Ambitionierte Pläne und Herausforderungen für das A380-Startup
Global Airlines, eine Idee des Reise-Tech-Unternehmers James Asquith, hatte ursprünglich geplant, den transatlantischen Flugbetrieb zwischen Großbritannien und den USA Anfang 2024 aufzunehmen, den Termin jedoch später verschoben. Ein konkreter Zeitplan für den regulären Flugbetrieb wurde noch nicht bekanntgegeben. Knighthood Global teilte mit, daß Global Airlines plant, im Laufe des Jahres 2025 weitere Großraumflugzeuge des Typs A380 in ihre Flotte aufzunehmen, bevor ein Zeitrahmen für den Linienbetrieb bekanntgegeben wird. Bisher hat Global Airlines einen A380 in Betrieb genommen und arbeitet an der Übernahme weiterer A380-Flugzeuge.
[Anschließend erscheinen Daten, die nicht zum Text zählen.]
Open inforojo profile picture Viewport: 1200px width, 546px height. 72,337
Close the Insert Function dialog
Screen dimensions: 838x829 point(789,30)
Global Airlines befindet sich derzeit im Besitz von Ihtg Limited, die über 75 Prozent der Anteile hält. Dieses Unternehmen wird wiederum von James Asquith kontrolliert, der eine Mehrheitsbeteiligung, aber weniger als 75 Prozent der Anteile besitzt. Weitere Anteilseigner sind nicht öffentlich bekannt. Ihtg Limited war früher als Holiday Swap Group bekannt, deren Webseite derzeit inaktiv ist. Die Wahl des Airbus A380 als Flaggschiff-Flugzeug ist ungewöhnlich für ein Startup, da der Betrieb dieses Großraumflugzeugs mit hohen Kosten verbunden ist und eine entsprechende Nachfrage erfordert.
Erfahrung von James Hogan und Knighthood Global als Schlüssel zum Erfolg?
Die Beteiligung von James Hogan und Knighthood Global könnte für Global Airlines von entscheidender Bedeutung sein. Hogan führte die Etihad Aviation Group durch eine Phase ambitionierter Expansion, die allerdings auch mit erheblichen finanziellen Verlusten durch Beteiligungen an angeschlagenen Fluggesellschaften wie Alitalia und Air Berlin verbunden war.
Nach seinem Ausscheiden bei Etihad gründete er Knighthood Global, eine Beratungsfirma, die bereits Regierungen und Fluggesellschaften in Restrukturierungsphasen beraten hat, darunter die maltesische Regierung bei der Auflösung von Air Malta und der Gründung von KM Malta Airlines. Auch die estnische Regierung wurde bezüglich der ebenfalls insolventen Nordica beraten. Es bleibt abzuwarten, ob die Expertise von Hogan und seinem Team Global Airlines helfen kann, die komplexen Herausforderungen beim Aufbau einer neuen Langstreckenfluggesellschaft zu meistern und einen erfolgreichen Betrieb mit dem Airbus A380 zu etablieren.